The MMORPG elements oddly came before and after that. I had been working on a game called GuitarRPG where the whole idea was that you use a guitar to fight enemies. So instead of button mashing to attack, you were playing riffs and melodies at them to kind of counteract what they were doing. And, that's a big dream of mine to make that game a reality in the future. But, it's really hard, and there is a lot of work with the note processing and everything.
So, I had the idea for Consortya, and then I was building the world, and I realized there needs to be more experiences. People want to enjoy live music, but they also want to go out and be interactive. So that's where the RPG elements came from. That way I can tell the story of why we're all in the concert venue hanging out. And give people a lot of fun things to do because it is a bit... dreamy, to imagine that I could book an artist to play every second that Consortya is ever open.
MMORPG: What are the main features of Consortya?
Andy: You have the concert venue, which is the social space hub where all the interactions happen. Where you can do crafting, guild work, buy items, combine items and all that stuff.
Then you have the mini stage, which is where, it's similar to that concert venue, but it's where a smaller group of people get together and really have their guild meetings.
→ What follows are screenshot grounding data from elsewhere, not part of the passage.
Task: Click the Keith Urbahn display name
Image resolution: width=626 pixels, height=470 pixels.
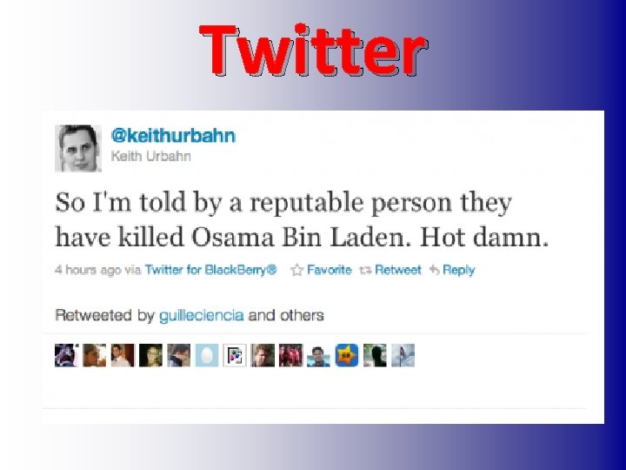Action: (151, 156)
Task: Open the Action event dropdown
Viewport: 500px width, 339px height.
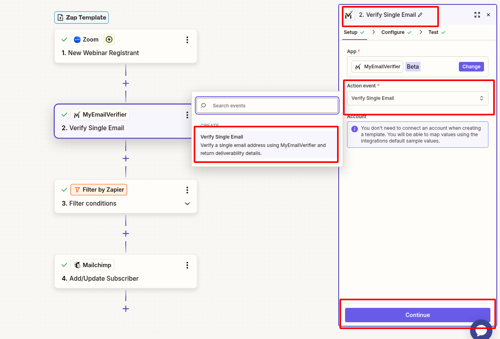Action: [x=417, y=98]
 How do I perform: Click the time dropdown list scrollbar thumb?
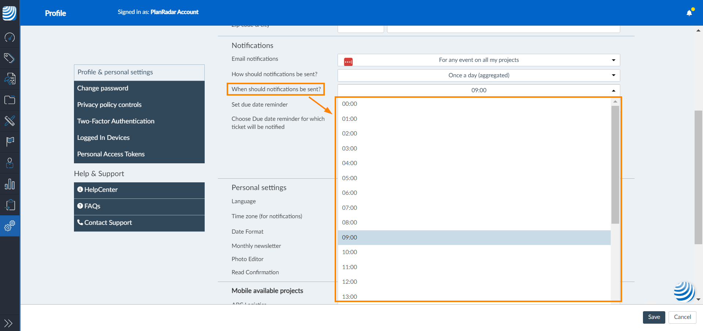tap(615, 165)
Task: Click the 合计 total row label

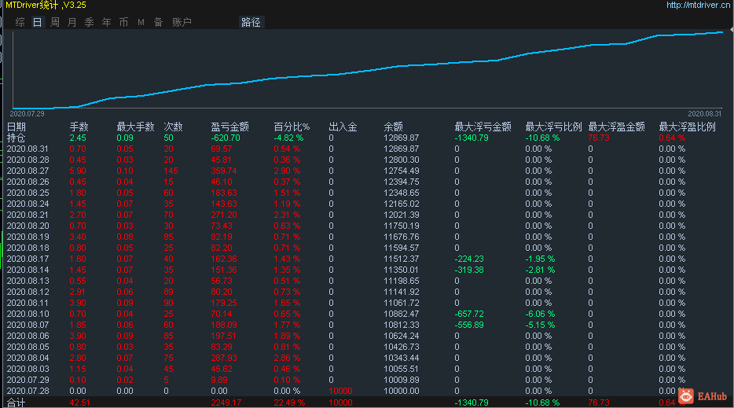Action: pyautogui.click(x=16, y=402)
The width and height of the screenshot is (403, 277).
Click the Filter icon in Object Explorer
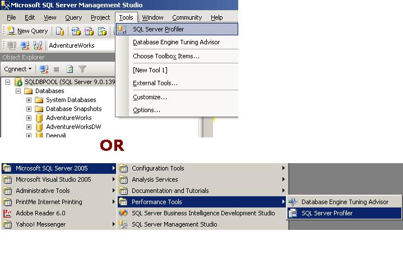click(x=82, y=69)
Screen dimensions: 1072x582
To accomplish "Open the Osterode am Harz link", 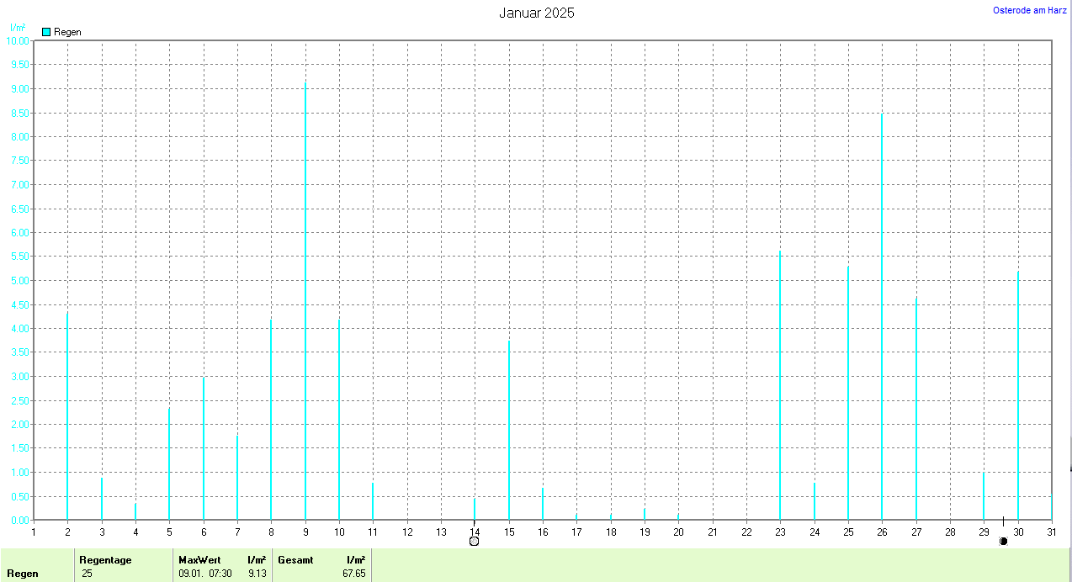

So the mini stage is where you'll put all your items. You'll have your chest to store everything and you'll interact with other people.
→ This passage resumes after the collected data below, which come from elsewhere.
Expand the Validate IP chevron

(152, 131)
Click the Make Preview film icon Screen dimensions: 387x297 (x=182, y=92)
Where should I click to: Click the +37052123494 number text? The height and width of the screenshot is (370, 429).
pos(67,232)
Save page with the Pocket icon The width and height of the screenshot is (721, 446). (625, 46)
Then there's the questing which is the dungeon, and there's multiple dungeons. That's where you collect all of the qualms, interact with the story, and, when you're collecting all of the items in the dungeon, which range from a qualm to a new musical track by a hot artist or something like that, you usually take thos back to the ministage. Because, that is where you want to listen to the music that you've found with other people.
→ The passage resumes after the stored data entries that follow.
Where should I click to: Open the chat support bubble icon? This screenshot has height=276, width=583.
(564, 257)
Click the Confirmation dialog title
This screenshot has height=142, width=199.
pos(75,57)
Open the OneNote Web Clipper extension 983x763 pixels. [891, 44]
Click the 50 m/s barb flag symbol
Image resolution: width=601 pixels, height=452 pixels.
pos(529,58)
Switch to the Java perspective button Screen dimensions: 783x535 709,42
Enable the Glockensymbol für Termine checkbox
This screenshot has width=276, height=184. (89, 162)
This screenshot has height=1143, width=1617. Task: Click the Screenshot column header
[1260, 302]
MMORPG: The two things that are being combined into Consortya seem very different. How do you plan to appeal to musicians wanting to get involved? Similarly, how do you plan to appeal to long-time MMORPG players?
Andy: If you think of it like a real concert venue, you're already bringing together the people who love to perform music with the people who love to socialize and drink, or whatever it is you do at a concert.
So that's what we're doing with the game aspect. There's different kinds of people. The curators love to go to concerts and analyze and critique whatever's going on and they're the people you talk to who say “oh have you seen this band” and you can't even finish talking about the last concert you went to before they tell you about theirs. Then you have the listeners, they're really chill and they go to a show typically because the curator type of person asked them to go. Then you have the performers who kind of do it because that's their job and they're traveling the country.
In Consortya I'm going to bring that same psyche of people into there. The performers will be doing it because that's kind of their job and the whole space is welcoming to them. The curators will be there because they want to discover and be a part of new music. Because, we're all limited by where we can travel to or where we can afford to travel to. And of the main goals of Consortya is to break down the barriers of that travel cost. And then you'll have the listeners who I'm expecting to be people who also really love the MMO elements. They also really contribute like the hunter gatherer back when you had people who stayed at the cave, protecting it and furnishing it and all that kind of stuff, and you had the people who went out and collected all the things that needed to be in the cave to bring back.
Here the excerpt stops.